**TEXTE À LIRE:**
------------------------------------------------------------------------

Après l’entrée en vigueur dans les pays pilotes : Belgique, Autriche, Pays-Bas et Luxembourg, le contrat d’agence, baptisé « New Retail Model» (NRM), devrait être déployé en Italie à partir du 5 février 2024 selon le nouveau calendrier. A condition que celui-ci ne soit pas de nouveau modifié ! Ce qui est encore possible.
L'Italie : premier vrai test en 2024
L’Italie, comme second pays pilote, n’est pas une surprise en raison de la présence notamment de Jean-Philippe Imparato directeur de la marque Alfa Romeo. Le dirigeant, convaincu par la nécessité de mettre en place un tel contrat, pourrait à lui seul débloquer la situation en Italie, pays où les concessionnaires sont très réticents à adopter ce nouveau business. Le dirigeant français d’Alfa Romeo est aujourd’hui le meilleur relais de Carlos Tavares CEO de Stellantis qui a porté depuis deux ans ce nouveau contrat avec ses réseaux en Europe. Un sujet où de nombreux dirigeants de Stellantis se sont épuisés dans des discussions interminables et animées avec leurs réseaux.
Pour le reste des marques mainstream qui ont les plus gros volumes (Peugeot, Opel, Fiat, Citroën, Vauxhall, Jeep) Stellantis reporte nettement ses ambitions à 2027 à l’instar des autres constructeurs européens ayant opté pour ce nouveau contrat. D’ici cette date, il sera toujours temps de tout remettre à plat. Pour rappel, avec ce nouveau contrat New Retail Model (NRM), le distributeur automobile devient commissionnaire dans ce nouveau modèle. Il conserve le bénéfice de son chiffre d’affaires en facturant encore le client final. Mais il ne gère plus le stock et n’a plus la main sur le prix du véhicule.

------------------------------------------------------------------------

**TÂCHES À RÉALISER:**
- A) Les affirmations suivantes concordent-elles avec le texte sur le contrat d'agence de Stellantis ? Répondez par oui ou par non, en citant les mots du texte qui tranchent. (i) Le contrat NRM devrait être déployé en Italie à partir du 5 février 2024. (ii) Avec le NRM, le distributeur continue de gérer le stock. (iii) En Italie, les concessionnaires sont très favorables à ce nouveau modèle.
- B) Reprenez le texte sur le contrat d'agence de Stellantis à la fin de son dernier paragraphe, et écrivez la suite.

**DONNÉES DISPONIBLES:**
------------------------------------------------------------------------

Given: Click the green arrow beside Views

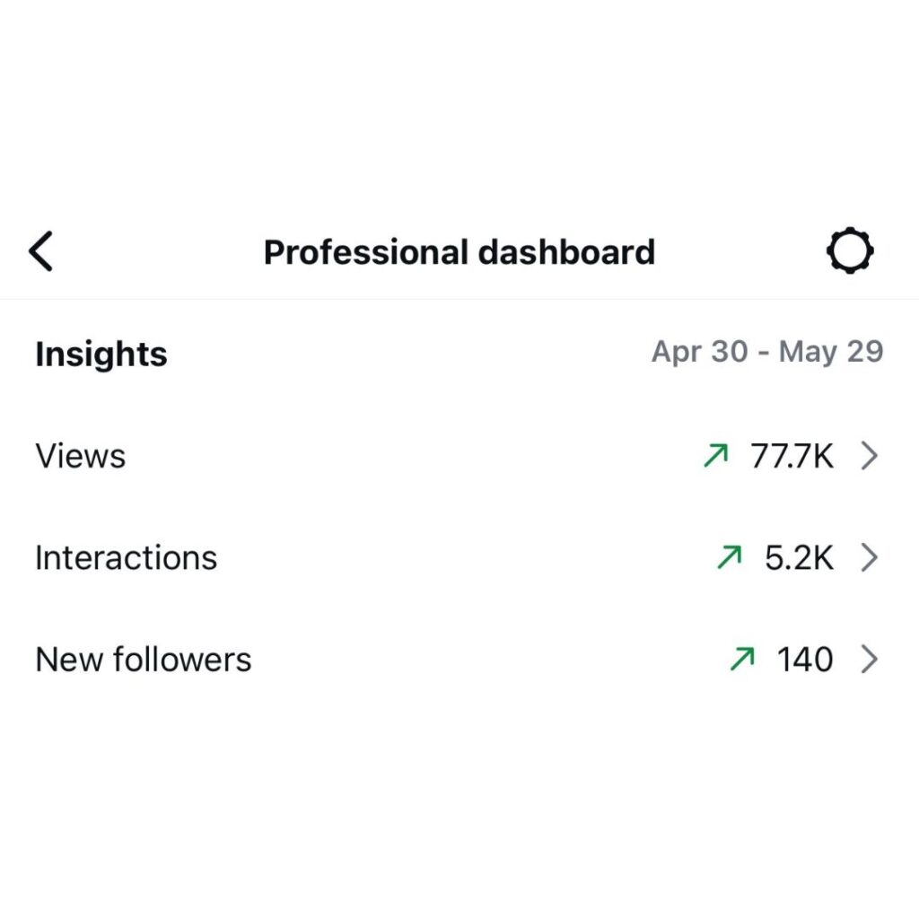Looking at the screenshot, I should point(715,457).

------------------------------------------------------------------------

**RÉPONSES PAR TÂCHE:**
- A)
(i) Oui : « devrait être déployé en Italie à partir du 5 février 2024 ».
(ii) Non : « Mais il ne gère plus le stock ».
(iii) Non : « pays où les concessionnaires sont très réticents à adopter ce nouveau business ».

- B)
Contrat d’agent commissionnaire : le nouveau calendrier
- Belgique, Autriche, Pays-Bas et Luxembourg : 4 septembre 2023
- Italie : 5 février 2024
- France, Allemagne, Espagne : 1er avril 2024
- Royaume-Uni : 1er juillet 2024
- Portugal, Pologne : 2 septembre 2024
8000 contrats auraient été signés en Europe
Dans un discours "marketing" toujours très confiant, Stellantis a rappelé à cette la signature de plus de 8 000 contrats de vente et de plus de 25 000 contrats d'après-vente ces dernières semaines dans 10 pays stratégiques d’Europe. « C’est la preuve concrète que Stellantis et ses partenaires commerciaux partagent les mêmes objectifs de simplification, d'approche multimarque, d’expérience client et de recherche permanente de la qualité », dit le constructeur.
«Il s'agit d'un changement historique, non seulement pour Stellantis mais pour l'ensemble du secteur », déclare Uwe Hochgeschurtz, Operating Officer, Stellantis, Enlarged Europe. Nous saluons l’importance de l’effort réalisé par les différentes parties-prenantes pour converger. Les échanges entre Stellantis, les associations de distributeurs européens et l'ensemble du réseau ont été pragmatiques, axés sur les activités, reposant sur une transparence totale ainsi que sur des discussions et des interactions très constructives pour les deux parties ».
Stellantis bute encore sur son système informatique
En réalité, l’envers du décor est beaucoup moins glorieux. Les échanges restent tendus entre Stellantis et les différents réseaux en Europe. Et concrètement, le constructeur n’a toujours pas la solution informatique pour gérer ces nouveaux métiers qu’il reprend en main à l’occasion de ce contrat d’agent. Le constructeur aurait découvert à cette occasion que cette partie du métier exercé par les distributeurs depuis toujours.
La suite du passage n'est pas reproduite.